What: Shares of Synaptics (NASDAQ:SYNA) fell 10.3% in April 2016, according to data from S&P Global Market Intelligence. But before the plunge, the stock was heading for a double-digit gain instead. What happened?
So what: In the middle of April, rumor had it that Chinese investors were planning to take Synaptics private. Shares gained more than 7% that day, building a month-to-date gain of more than 10% that held firm until the very end of the month.
By the time Synaptics reported its third-quarter results, investors were primed to forget about those buyout rumors, of which they had seen no further evidence two weeks later. As it turns out, Q3 was a tough period for the maker of touchpad and fingerprint reader solutions. Sales came in 10% below analyst projections, and earnings were 20% below Wall Street's consensus estimates.
CEO Rick Bergman chalked this up to a "short-term pause" in business growth and product demand. Then he followed up by setting fourth-quarter revenue guidance a heart-stopping 33% below Street projections. And the share prices came tumbling down.

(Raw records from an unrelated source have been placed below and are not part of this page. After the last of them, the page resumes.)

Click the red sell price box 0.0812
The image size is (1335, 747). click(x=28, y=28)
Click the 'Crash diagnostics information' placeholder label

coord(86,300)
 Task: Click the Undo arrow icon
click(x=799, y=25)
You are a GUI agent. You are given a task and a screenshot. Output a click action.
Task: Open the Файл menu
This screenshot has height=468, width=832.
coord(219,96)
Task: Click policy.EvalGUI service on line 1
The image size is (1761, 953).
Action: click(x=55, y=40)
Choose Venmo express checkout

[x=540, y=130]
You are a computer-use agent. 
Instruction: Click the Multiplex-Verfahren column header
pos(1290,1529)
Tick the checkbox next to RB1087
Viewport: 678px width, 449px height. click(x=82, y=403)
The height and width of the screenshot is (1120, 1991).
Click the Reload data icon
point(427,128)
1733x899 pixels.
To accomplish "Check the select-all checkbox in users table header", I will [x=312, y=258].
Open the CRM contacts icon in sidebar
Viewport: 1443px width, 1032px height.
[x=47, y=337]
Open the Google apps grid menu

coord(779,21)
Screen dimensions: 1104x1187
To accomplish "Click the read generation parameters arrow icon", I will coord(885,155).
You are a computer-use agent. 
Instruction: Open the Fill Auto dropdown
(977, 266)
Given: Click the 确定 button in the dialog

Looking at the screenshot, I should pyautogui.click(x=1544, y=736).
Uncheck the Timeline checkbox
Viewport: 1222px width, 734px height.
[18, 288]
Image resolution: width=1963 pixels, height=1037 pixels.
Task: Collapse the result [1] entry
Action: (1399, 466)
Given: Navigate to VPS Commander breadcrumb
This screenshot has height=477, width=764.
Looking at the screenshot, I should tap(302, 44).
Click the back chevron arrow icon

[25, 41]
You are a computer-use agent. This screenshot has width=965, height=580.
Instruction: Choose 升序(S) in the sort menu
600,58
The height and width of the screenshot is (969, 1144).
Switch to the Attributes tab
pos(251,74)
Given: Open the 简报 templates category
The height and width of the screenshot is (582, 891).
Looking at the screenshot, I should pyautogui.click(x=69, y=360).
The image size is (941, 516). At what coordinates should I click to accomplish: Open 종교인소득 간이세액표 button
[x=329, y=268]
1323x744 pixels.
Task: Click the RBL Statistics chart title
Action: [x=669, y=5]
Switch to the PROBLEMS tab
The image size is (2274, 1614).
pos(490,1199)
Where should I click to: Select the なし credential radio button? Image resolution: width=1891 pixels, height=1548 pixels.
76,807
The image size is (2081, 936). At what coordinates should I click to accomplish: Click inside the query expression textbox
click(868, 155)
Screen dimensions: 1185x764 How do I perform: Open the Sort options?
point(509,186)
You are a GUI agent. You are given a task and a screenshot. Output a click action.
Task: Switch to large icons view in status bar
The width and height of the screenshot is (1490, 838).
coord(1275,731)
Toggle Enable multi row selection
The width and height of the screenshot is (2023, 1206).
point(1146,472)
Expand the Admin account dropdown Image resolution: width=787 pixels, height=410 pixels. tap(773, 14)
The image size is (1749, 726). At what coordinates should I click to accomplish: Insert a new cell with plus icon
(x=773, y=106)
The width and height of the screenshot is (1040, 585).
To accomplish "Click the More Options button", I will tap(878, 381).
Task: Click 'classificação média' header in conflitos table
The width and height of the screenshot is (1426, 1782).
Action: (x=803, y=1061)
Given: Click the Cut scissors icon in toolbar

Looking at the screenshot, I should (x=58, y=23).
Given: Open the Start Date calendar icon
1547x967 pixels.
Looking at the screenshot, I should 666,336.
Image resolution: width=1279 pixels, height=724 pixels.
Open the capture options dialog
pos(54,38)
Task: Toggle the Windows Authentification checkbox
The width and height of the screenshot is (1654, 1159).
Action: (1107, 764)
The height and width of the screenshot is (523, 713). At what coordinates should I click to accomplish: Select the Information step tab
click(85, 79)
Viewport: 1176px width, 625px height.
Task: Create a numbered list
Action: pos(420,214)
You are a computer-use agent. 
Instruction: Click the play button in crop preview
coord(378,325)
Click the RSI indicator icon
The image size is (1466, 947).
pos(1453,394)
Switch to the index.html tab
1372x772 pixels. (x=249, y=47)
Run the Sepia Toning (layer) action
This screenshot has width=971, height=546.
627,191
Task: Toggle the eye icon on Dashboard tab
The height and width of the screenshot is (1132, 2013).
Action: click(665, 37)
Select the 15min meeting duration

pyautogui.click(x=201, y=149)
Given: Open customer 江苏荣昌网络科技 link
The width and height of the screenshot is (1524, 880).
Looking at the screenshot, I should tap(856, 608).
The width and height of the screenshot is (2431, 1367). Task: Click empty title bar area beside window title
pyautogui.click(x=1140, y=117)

Now what: Synaptics lives and dies by the smartphone and tablet markets, which accounted for 88% of the company's sales in the third quarter. These long-lasting growth markets have been slowing down lately, thanks to a combination of market saturation (everyone has a smartphone already) and a high bar for impressing consumers (what can this year's model do that the last one couldn't?).
Synaptics is hardly alone in suffering from this sudden slowdown. Mobile radio specialist Skyworks Solutions (NASDAQ:SWKS) took a 14.2% haircut in April, for largely the same reason that Synaptics suffered. Even mighty Apple (NASDAQ:AAPL) plunged 14%, becoming a catalyst for the whole downtrend.
All three of these stocks are now trading at least 20% below their year-ago prices, and all three are searching for a return of rampant smartphone and tablet sales. Being a bit of a one-trick pony, Synaptics doesn't really have a Plan B -- unless that rumored Chinese takeover comes through.
If not, Synaptics investors are heading into a long, cold winter. Mr. Market doesn't care much for traditional seasons.